# Coolent Bypass Hose



## Guest (May 5, 2003)

Well I'm new to this forum but I have a 93 SE-R. I had a coolent leak and it turn out to be from a bypass hose. It's on the back of the block and you can see it between the number 1 & 2 injectors on the intake manifold so I replaced that, then my water pump was leaking and locked up, so I replaced that. 

Then I got a leak from another bypass hose. It's a little hose like three inches long on a metal hose that runs at about a 40 deg angle or so. Only thing is that once I got the hose off there is like a 1/2 inch gap between the two hoses there is no way I can get a new hose on.

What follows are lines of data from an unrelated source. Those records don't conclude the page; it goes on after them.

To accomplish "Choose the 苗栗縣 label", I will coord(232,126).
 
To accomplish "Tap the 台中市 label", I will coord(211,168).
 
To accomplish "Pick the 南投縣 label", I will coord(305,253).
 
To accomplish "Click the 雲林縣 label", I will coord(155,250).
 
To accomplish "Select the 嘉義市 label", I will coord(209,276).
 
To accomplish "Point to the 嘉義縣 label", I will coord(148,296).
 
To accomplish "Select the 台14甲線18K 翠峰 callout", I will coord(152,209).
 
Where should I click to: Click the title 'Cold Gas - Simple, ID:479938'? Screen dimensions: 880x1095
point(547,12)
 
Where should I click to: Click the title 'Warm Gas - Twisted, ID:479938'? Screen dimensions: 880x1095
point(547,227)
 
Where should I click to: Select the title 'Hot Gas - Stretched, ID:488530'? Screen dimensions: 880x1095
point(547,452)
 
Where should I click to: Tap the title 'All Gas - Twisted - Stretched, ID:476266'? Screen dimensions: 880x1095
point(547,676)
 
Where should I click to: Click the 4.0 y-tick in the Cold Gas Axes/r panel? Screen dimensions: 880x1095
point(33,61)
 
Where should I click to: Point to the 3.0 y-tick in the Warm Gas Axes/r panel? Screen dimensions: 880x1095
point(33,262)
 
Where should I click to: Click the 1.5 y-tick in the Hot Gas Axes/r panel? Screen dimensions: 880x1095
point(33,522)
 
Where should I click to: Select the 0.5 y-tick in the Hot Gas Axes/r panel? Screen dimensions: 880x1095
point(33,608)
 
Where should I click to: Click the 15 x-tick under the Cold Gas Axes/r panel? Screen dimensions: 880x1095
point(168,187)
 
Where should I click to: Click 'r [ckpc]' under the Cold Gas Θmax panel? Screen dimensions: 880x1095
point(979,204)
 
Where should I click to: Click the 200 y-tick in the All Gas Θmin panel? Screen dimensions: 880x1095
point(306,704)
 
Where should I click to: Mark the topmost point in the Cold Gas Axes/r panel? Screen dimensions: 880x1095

Does anyone know how to do this without taking of the intake manifold. If not I'm just thinking about cutting an inch off the metal pipe with a dremel, and then putting the hose on. Because I'm not taking the intake manifold off or paying some one else six to seven hours labor to do so.

Any help would be appreciated and thanks in advance.


----------



## ga16det (Sep 20, 2002)

to remove the entire intake manifold is only 3 hrs. max ,to replace that hose should be 2 hrs.


----------



## Guest (May 6, 2003)

The bypass hose is very similar on many cars throughout the years. The problem you are having is very common. The solution is rather simple... liberaly coat the hose and pipes with silicone spray. Then kink the hose near the center temporarily while you make the installation. It should slide on fairly easy with the silicone. Keep in mind that after the installation that the kink in the hose must be gone! If you still have a kink... you must remove the hose and trim the ends equally in small increments (perhaps 1/8") and repeat the assembly process until "it's all good".


----------



## Guest (May 7, 2003)

It may sound like a silly question but whats the best way to put a kink in the hose. Should I just clamp it with some locking pliers?


----------



## Guest (May 10, 2003)

You should just be able to kink it with your hands... like sort of folding it in two to reduce the length so you can make the install. Just make certain that the kink is completely out before putting the clamps on and calling the job done!


----------